Kim Davis Asks Federal Appeals Court To Dismiss Legal Action

Kim Davis, the County Clerk from Kentucky who spent five days in jail after she refused to issue marriage licenses to protest the legalization of marriage for same-sex couples, has asked a federal appeals court to dismiss all legal proceedings in her case. Davis is relying on a new law that goes into effect next month that removes county clerks’ names and authorizations from the state’s marriage licenses to justify her request.

Davis claimed that she was “acting under God’s authority” when she refused to issue marriage licenses following the legalization of same-sex marriage. Davis ran for county clerk as a Democrat and was elected in January 2015. After her incarceration, she became a Republican and was even welcomed as she came out of jail by then-presidential candidate Mike Huckabee. Davis’ case sparked a nationwide debate with many people harshly criticizing her, while others were very supportive. Ironically, while relying on the argument that same-sex marriage is against God’s will, Kim Davis has been married four times, although twice to the same man.

=-=-=-=-=

**Task requirements:**
a) Can you return, word for word, the part of the Kim Davis article that opens with the words containing "Davis claimed that" and closes with "the same man."?
b) According to the Kim Davis article, as a member of which party did Davis run for county clerk?
The lines that come next have nothing to do with the Kim Davis article.

**Stored data:**
=-=-=-=-=

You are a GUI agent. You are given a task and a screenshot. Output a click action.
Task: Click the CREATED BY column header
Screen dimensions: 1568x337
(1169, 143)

=-=-=-=-=

**Exercise results:**
a)
Davis claimed that she was “acting under God’s authority” when she refused to issue marriage licenses following the legalization of same-sex marriage. Davis ran for county clerk as a Democrat and was elected in January 2015. After her incarceration, she became a Republican and was even welcomed as she came out of jail by then-presidential candidate Mike Huckabee. Davis’ case sparked a nationwide debate with many people harshly criticizing her, while others were very supportive. Ironically, while relying on the argument that same-sex marriage is against God’s will, Kim Davis has been married four times, although twice to the same man.

b) She ran as a Democrat.